Cloud-on-k8s: Elasticsearch 8.0.0-SNAPSHOT fails at startup due to volume permissions

We run an init container to change the owner of the data volume to elasticsearch, but only if the init container runs with the root user:

        # chown the data and logs volume to the elasticsearch user
    # only done when running as root, other cases should be handled
    # with a proper security context
    chown_start=$(date +%s)
    if [[ $EUID -eq 0 ]]; then
        {{range .ChownToElasticsearch}}
            echo "chowning {{.}} to elasticsearch:elasticsearch"
            chown -v elasticsearch:elasticsearch {{.}}
        {{end}}
    fi

In 8.0.0-SNAPSHOT the init container runs with the elasticsearch user, hence does not have permission to chown the volume.
If I comment the if condition above, the init container fails with:

chowning /usr/share/elasticsearch/data to elasticsearch:elasticsearch
chown: changing ownership of '/usr/share/elasticsearch/data': Operation not permitted
failed to change ownership of '/usr/share/elasticsearch/data' from root:root to elasticsearch:elasticsearch

Related to https://github.com/elastic/cloud-on-k8s/issues/2599

I think the way we currently deal with volumes permissions is not great: we run an init container to chown the mounted volumes (with write access to user root) so they belong to the elasticsearch user instead.
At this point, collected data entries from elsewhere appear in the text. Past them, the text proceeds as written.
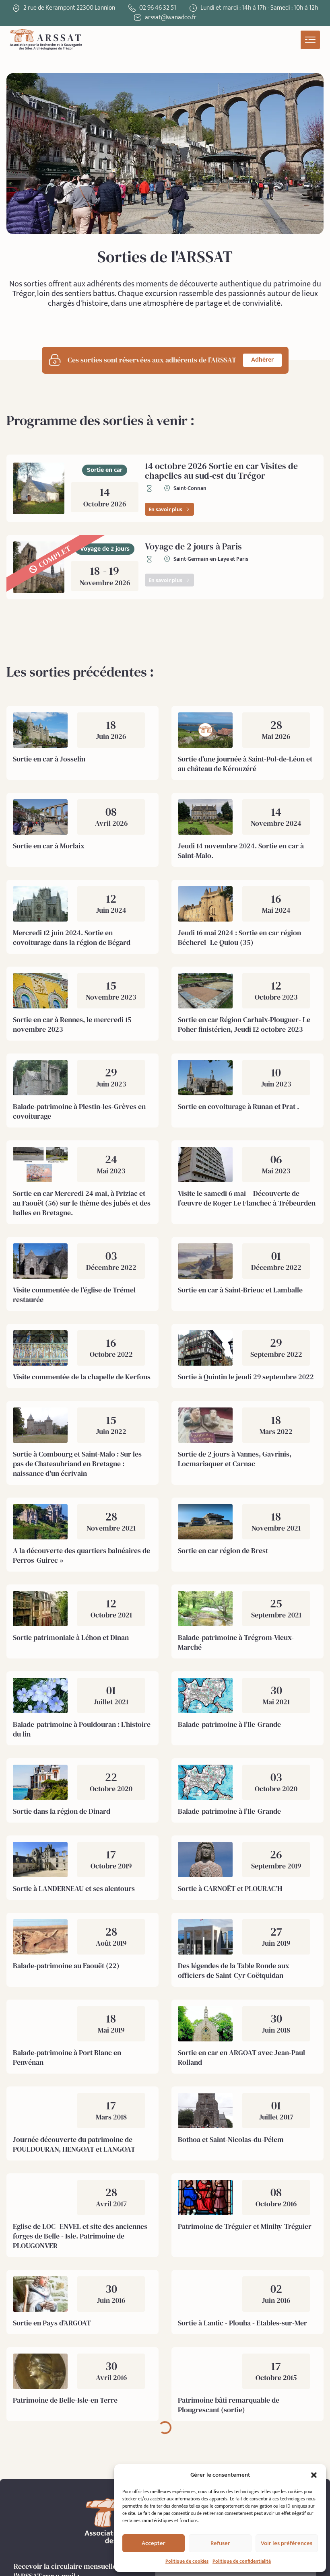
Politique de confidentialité (241, 2561)
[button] (314, 2475)
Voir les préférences (286, 2543)
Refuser (220, 2543)
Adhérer (262, 359)
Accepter (153, 2543)
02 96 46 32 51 (157, 7)
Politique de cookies (186, 2561)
I think this would be better dealt with securityContext.fsGroup in the pod spec.
This modified podTemplate allows files to be written in the mounted volume by a user with group ID 1000, and works fine with Elasticsearch 8.0.0-SNAPSHOT:

apiVersion: elasticsearch.k8s.elastic.co/v1
kind: Elasticsearch
metadata:
  name: elasticsearch-sample
spec:
  version: 8.0.0-SNAPSHOT
  nodeSets:
  - name: default
    count: 3
    podTemplate:
      spec:
        securityContext:
          fsGroup: 1000

I think the right thing to do is replace our custom init container chown mechanism by a default fsGroup that works out of the box.
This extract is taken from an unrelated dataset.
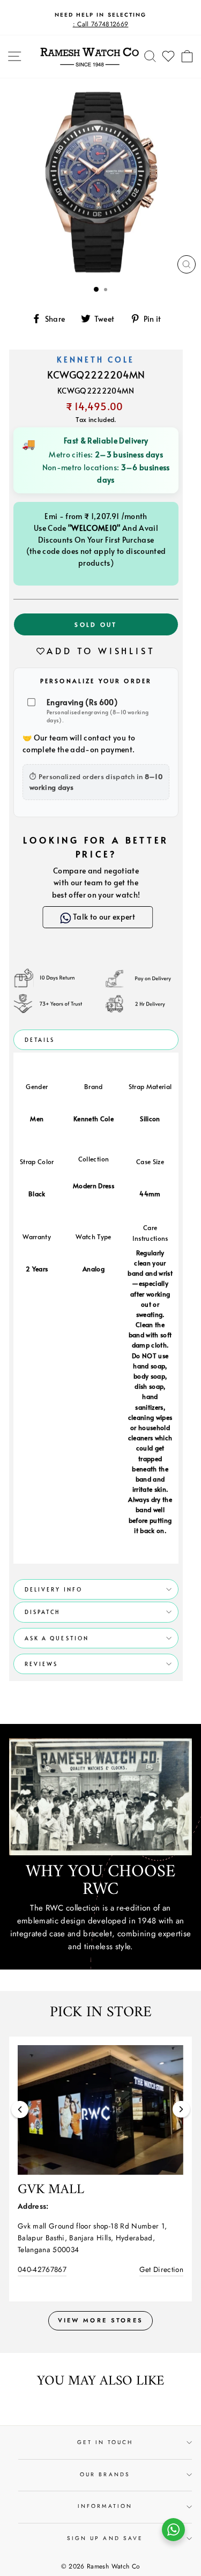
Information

However I'm not exactly sure of the implications on Openshift. This documentation gives more details.

The difference in Elasticsearch behaviour comes from https://github.com/elastic/elasticsearch/pull/50277, where tini was added to the image as process manager. It does not default to using the root user, which is a good thing IMO.

I've done some tests regarding fsGroup on Openshift 3.11 (using minishift).

First, there is no problem running 8.0..0-SNAPSHOT on Openshift. Openshift changes the default user the container runs with to an arbitrary one for security reasons (in my example: UID 1000140000). It also ensures this arbitrary user is member of the root group (but is not the root user), which gives it write access to our mounted volume.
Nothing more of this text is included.